- [Selected extract]:
*** Block opens ***

The Dilemma between Right to Choose and Right to Life and Live with Dignity and Personal Liberty: Active Euthanasia

Saubhagya Singla
Christ Deemed to be University, Main Campus, India.

Volume III – Issue I, 2021

Euthanasia, also called mercy killing, act or practice of painlessly putting to death persons suffering from painful and incurable disease or incapacitating physical disorder or allowing them to die by withholding treatment or withdrawing artificial life-support measures. Because there is no specific provision for it in most legal systems, it is usually regarded as either suicide(if performed by the patient himself) or murder (if performed by another). Physicians may, however, lawfully decide not to prolong life in cases of extreme suffering, and they may administer drugs to relieve pain even if this shortens the patient’s life. In the late 20th century, several European countries had special provisions in their criminal codes for lenient sentencing and the consideration of extenuating circumstances in prosecutions for euthanasia.

The concept of rights is embodying in the idea that man as a free individual is empowered with reason and conscience capable of carrying out moral and free choices. Every human aspires to be treated with dignity, to express and voice out their opinion, to associate with whom they want to, to choose their representatives in the government, to worship and practice their religious beliefs how, when and where they want to.

To endown a man with the right to choose one’s own path of life is the fundamental advantage man has among all the other creatures in the world. This right of choice has been recognized as a fundamental right under Article 21 of the Indian Constitution, this right was reinforced in the case of CA Thomas V. Union of India. It is also suggested that the value of life as so perceived is lessened not by a decision to refuse treatment, but by the failure to allow a human being the right of choice. A fundamental concept that defines the essence of Article 21 is the right to live with dignity and right to personal liberty. Although right to choose is a subset of the right to life and personal liberty, there has been a long-standing conflict between the right to choose and right to life with respect to active and passive euthanasia.

*** Block closes ***

- [Directions]:
a: Quote the passage on euthanasia word for word, beginning at the words "The concept of" and ending after "they want to.".
b: According to the passage on euthanasia, under which article of the Indian Constitution has the right of choice been recognized as a fundamental right?

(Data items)
*** Block opens ***

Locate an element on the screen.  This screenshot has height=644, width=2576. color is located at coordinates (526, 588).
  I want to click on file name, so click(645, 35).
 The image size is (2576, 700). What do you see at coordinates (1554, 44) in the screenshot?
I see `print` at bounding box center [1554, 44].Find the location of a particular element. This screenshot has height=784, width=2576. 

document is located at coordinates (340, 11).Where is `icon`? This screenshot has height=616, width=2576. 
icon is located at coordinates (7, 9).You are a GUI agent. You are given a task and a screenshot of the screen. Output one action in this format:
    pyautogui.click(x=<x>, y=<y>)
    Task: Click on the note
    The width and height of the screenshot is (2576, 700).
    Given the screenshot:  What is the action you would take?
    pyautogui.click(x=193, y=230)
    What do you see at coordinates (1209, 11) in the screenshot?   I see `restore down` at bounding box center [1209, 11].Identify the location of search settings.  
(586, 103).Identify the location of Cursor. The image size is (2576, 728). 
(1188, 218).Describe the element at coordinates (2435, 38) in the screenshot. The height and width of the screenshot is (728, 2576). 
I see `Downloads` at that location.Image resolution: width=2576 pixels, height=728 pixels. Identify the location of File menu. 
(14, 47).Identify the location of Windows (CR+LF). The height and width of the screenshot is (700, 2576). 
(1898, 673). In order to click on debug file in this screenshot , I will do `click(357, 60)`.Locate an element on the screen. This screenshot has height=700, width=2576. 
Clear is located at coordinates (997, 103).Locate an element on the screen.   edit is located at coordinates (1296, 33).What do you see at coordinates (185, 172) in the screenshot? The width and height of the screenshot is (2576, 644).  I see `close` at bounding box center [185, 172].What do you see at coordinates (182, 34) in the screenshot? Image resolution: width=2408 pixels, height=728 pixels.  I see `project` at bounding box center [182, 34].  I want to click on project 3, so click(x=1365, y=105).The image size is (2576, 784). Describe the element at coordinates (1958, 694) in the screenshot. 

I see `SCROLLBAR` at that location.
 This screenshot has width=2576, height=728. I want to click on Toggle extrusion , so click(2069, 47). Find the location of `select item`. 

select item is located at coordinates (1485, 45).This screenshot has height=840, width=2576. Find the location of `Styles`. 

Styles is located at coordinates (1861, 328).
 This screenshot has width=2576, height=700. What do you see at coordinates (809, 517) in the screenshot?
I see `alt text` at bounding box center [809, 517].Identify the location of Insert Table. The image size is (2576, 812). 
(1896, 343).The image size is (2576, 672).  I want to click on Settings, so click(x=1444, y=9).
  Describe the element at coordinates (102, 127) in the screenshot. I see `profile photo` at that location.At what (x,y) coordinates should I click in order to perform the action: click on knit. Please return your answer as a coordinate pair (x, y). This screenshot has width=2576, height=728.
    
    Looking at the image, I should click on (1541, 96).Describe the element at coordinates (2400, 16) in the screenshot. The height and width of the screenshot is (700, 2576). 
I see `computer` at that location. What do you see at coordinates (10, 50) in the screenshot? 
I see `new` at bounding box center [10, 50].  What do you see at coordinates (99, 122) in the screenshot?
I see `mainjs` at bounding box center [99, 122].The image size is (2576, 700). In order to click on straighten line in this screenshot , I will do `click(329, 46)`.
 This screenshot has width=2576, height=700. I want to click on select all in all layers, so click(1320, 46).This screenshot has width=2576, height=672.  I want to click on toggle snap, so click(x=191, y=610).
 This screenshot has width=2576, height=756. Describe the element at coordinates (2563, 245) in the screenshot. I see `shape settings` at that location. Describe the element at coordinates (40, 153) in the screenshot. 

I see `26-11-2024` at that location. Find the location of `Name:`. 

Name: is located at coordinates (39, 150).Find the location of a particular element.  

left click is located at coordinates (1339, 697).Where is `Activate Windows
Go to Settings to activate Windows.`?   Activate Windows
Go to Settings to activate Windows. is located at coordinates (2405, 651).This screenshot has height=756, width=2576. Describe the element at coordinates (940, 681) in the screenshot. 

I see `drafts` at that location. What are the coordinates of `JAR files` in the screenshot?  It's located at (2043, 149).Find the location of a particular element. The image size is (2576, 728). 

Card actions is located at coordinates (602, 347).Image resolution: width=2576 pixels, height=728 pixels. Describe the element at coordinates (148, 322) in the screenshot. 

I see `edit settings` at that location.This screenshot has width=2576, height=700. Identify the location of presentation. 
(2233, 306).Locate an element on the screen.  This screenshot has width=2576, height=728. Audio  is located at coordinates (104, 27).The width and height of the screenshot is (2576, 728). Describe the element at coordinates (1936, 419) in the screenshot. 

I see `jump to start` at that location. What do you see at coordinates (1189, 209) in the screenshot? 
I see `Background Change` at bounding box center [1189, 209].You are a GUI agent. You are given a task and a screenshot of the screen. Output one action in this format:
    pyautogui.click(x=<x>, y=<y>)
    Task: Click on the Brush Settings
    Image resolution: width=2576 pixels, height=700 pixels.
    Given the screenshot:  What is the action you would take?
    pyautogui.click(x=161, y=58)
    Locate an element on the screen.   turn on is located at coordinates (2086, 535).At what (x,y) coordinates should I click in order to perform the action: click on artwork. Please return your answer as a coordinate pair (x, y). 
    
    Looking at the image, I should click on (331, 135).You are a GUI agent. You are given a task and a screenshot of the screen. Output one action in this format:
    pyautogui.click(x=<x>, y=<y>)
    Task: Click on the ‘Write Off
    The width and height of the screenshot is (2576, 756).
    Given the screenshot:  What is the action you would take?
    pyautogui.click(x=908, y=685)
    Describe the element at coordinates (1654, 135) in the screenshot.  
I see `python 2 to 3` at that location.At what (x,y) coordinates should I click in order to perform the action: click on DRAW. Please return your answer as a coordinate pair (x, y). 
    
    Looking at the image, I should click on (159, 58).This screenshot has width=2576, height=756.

*** Block closes ***

- [Answers by task]:
a:
The concept of rights is embodying in the idea that man as a free individual is empowered with reason and conscience capable of carrying out moral and free choices. Every human aspires to be treated with dignity, to express and voice out their opinion, to associate with whom they want to, to choose their representatives in the government, to worship and practice their religious beliefs how, when and where they want to.

b: Article 21